Der russische Oppositionspolitiker Alexej Navalnyj ist am 1. März in Moskau beigesetzt worden. Der Gottesdienst fand in der Kirche der Ikone der Muttergottes „Stille meine Sorgen“ im Moskauer Bezirk Marino statt, wo Navalnyj und seine Familie längere Zeit gewohnt hatten. Vor der kleinen Kirche versammelten sich seit dem Morgen Tausende Menschen, die sich vom Kremlkritiker verabschieden wollten. Während sie darauf warteten, in die Kirche gelassen zu werden, begannen sie in der zwei Kilometer langen Schlange die Panichida zu singen. Da der Trauergottesdienst sehr kurz ausfiel, gelangten laut Berichten nur wenige Menschen in die Kirche, der Rest zog daraufhin zum Borisovskij-Friedhof, wo Navalnyj beerdigt wurde. Trotz der einschüchternden Sicherheitsvorkehrungen und des Risikos, als Regimegegner eingestuft zu werden, kamen zahlreiche Menschen zur Beerdigung und sprachen sogar vor der Kamera mit Journalisten.
· · ·
Fasse den Auszug über die Beisetzung von Alexej Navalnyj in zwei Sätzen zusammen. Das Material danach ist vom Auszug unabhängig.

* [Auszüge aus Datensätzen]:
· · ·
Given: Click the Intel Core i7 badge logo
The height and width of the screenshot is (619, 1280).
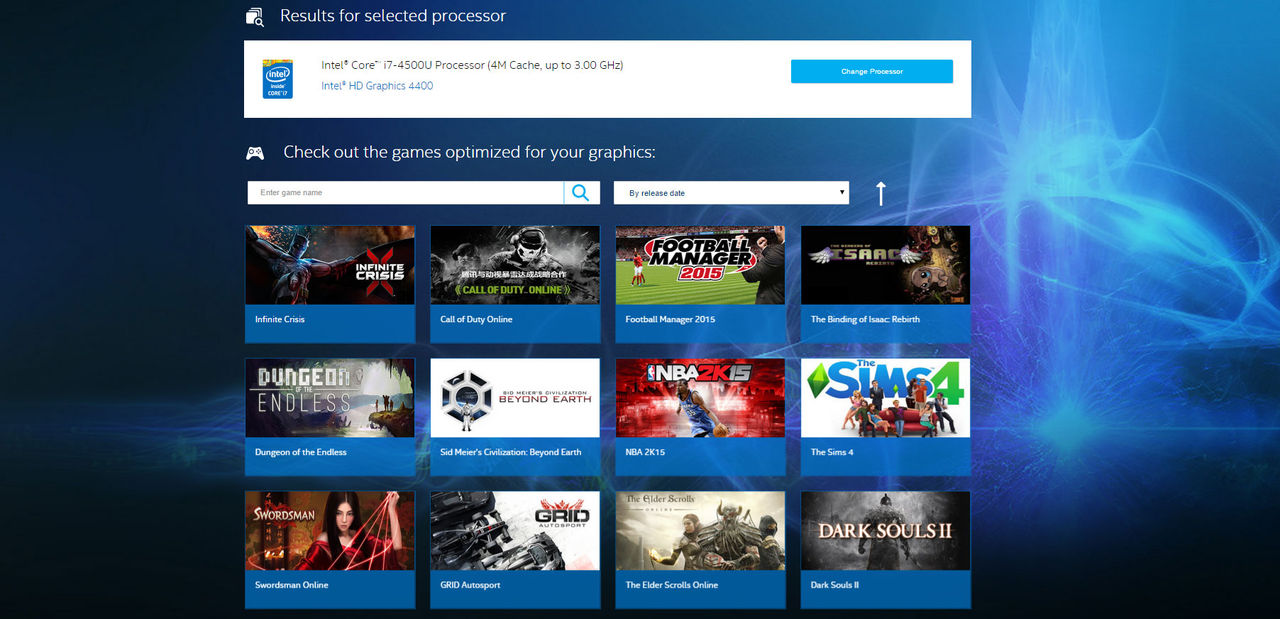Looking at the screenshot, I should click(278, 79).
· · ·
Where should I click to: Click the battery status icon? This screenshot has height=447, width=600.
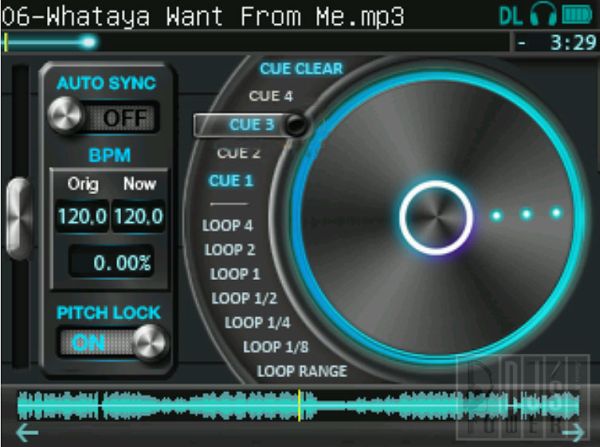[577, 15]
· · ·
* [Lösung]:
Der russische Oppositionspolitiker Alexej Navalnyj wurde am 1. März in Moskau beigesetzt, nach einem Gottesdienst in einer Kirche im Bezirk Marino, wo er mit seiner Familie längere Zeit gewohnt hatte, und wurde auf dem Borisovskij-Friedhof beerdigt. Tausende Menschen wollten sich von ihm verabschieden, doch weil der Gottesdienst sehr kurz ausfiel, gelangten laut Berichten nur wenige in die Kirche, und trotz einschüchternder Sicherheitsvorkehrungen sprachen viele sogar vor der Kamera mit Journalisten.